“She’s only in it for one thing.”
Development. My heart rate slows down before it erupts in wild beats. I am so screwed. My business is screwed. Having lost the loan opportunity suddenly seems like a bad joke. This… this is a crisis.
“How much is it going for?”
“It says price on application.” Derek passes me his phone and I glance through the photos, a fist crunching up my stomach. The barns and the milking parlors, the beautiful rolling fields of pure organic pasture dotted with grazing jersey cows. The woodlands with the same swatches of warm color bursting through the green, promising another spectacular fall. The century-old farmhouse that’s housed generations of Collingwoods, which is now occupied by the farm manager and his family. The cottage.
Her cottage.
I swallow as I take in the photo, which only speaks of neglect. Where everything else appears to be perfectly maintained, the Collingwood family let the cottage fall by the wayside.
“Call Jessie. Find out how much it’s going for.” I hand Derek back his phone.
“Just use my phone,” Derek says as he speed-dials Jessie’s number.

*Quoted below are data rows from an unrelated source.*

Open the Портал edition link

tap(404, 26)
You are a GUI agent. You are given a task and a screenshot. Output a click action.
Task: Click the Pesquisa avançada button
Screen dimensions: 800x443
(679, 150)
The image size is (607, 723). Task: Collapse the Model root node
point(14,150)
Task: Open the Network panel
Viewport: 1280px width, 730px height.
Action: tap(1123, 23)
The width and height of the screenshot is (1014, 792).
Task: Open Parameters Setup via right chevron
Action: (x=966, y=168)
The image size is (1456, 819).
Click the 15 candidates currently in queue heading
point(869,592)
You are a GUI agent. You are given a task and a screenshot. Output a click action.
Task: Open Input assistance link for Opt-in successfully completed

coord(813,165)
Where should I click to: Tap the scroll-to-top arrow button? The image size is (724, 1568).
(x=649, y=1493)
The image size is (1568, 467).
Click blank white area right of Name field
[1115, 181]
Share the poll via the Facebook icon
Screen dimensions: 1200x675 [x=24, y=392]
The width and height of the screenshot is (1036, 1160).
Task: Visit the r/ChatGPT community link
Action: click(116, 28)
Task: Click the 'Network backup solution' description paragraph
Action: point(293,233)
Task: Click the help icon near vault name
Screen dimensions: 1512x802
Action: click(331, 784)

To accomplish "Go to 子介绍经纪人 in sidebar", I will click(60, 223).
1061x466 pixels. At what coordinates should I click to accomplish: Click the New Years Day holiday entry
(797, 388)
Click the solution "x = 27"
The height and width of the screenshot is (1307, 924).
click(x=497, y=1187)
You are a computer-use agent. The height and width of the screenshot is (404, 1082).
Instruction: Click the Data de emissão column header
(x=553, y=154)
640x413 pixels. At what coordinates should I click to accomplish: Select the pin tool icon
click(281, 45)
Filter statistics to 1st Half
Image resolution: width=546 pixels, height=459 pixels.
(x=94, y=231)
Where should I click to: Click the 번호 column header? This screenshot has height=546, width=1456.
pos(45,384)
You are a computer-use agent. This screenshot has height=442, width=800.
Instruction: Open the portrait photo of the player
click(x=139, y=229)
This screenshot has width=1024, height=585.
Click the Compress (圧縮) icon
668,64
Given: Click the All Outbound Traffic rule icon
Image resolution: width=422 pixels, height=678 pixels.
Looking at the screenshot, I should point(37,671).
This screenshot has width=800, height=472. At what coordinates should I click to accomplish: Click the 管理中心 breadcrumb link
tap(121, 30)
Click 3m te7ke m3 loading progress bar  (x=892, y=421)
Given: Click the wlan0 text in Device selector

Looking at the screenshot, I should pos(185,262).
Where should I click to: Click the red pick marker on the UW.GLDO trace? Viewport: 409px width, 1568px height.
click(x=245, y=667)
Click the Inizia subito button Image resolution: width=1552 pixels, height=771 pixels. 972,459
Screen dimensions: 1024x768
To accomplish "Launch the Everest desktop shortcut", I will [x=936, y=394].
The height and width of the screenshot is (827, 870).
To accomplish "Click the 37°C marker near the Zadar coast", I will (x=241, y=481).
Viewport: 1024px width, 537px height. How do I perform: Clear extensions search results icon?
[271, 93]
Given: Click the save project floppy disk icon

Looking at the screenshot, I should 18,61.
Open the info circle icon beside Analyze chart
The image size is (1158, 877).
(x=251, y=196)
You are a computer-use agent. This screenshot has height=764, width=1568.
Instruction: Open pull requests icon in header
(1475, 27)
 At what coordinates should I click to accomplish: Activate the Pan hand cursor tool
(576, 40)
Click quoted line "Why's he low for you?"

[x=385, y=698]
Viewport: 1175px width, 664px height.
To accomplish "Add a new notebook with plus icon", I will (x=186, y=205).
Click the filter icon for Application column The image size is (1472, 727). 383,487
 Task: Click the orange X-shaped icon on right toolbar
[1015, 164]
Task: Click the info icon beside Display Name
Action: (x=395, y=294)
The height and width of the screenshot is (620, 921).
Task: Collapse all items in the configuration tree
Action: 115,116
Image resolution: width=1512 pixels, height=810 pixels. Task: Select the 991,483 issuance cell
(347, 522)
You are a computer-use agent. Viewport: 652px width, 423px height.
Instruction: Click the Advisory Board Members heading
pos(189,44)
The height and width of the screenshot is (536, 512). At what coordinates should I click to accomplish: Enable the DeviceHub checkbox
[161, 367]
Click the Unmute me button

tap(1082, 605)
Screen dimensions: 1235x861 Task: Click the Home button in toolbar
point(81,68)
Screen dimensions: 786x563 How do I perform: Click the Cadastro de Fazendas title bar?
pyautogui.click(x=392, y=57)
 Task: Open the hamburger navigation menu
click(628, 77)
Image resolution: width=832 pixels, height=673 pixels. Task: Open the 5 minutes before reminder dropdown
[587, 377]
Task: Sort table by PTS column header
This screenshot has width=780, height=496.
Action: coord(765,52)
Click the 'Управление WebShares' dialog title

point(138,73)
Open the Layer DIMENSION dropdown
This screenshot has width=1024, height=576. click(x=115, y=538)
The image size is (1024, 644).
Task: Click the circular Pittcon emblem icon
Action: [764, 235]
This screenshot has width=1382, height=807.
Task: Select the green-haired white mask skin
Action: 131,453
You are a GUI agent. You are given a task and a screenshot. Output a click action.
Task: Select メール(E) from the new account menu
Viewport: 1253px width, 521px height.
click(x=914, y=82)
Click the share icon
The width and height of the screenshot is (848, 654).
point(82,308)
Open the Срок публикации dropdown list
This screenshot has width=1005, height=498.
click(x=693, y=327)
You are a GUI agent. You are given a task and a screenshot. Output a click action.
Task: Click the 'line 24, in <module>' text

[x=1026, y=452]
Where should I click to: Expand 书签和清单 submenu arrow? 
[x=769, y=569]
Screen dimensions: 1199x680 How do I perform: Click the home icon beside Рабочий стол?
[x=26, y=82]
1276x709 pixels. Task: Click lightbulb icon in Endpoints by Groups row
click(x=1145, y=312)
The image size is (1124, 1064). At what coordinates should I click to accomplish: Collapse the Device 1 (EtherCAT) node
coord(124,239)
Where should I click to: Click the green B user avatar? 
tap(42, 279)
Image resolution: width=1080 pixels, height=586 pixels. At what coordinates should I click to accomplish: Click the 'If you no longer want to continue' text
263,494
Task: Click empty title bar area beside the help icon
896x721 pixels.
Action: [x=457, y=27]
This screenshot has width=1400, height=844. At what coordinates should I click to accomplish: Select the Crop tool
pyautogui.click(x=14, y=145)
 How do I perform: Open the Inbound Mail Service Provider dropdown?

Speed dial? Handy, but then again, Jessie is his babysitter so that would make sense.
“It’s ringing.”
I take the phone from him again and press it to my ear.
“Hi Derek, everything okay?” Jessie says in greeting.
“Hey Jess, this is Hunter, actually, calling from Derek’s phone.”
“Oh.” She laughs but breaks it off abruptly. “Is Derek okay? And Hannah?” The concern in her voice is so sincere, I have to turn away from Derek’s searching eyes. The whole of Ashleigh Lake has been following this dilemma for years now. Jessie too young, Derek too single-parenting with an ex who slithers onto the stage like a viper, making everybody freeze.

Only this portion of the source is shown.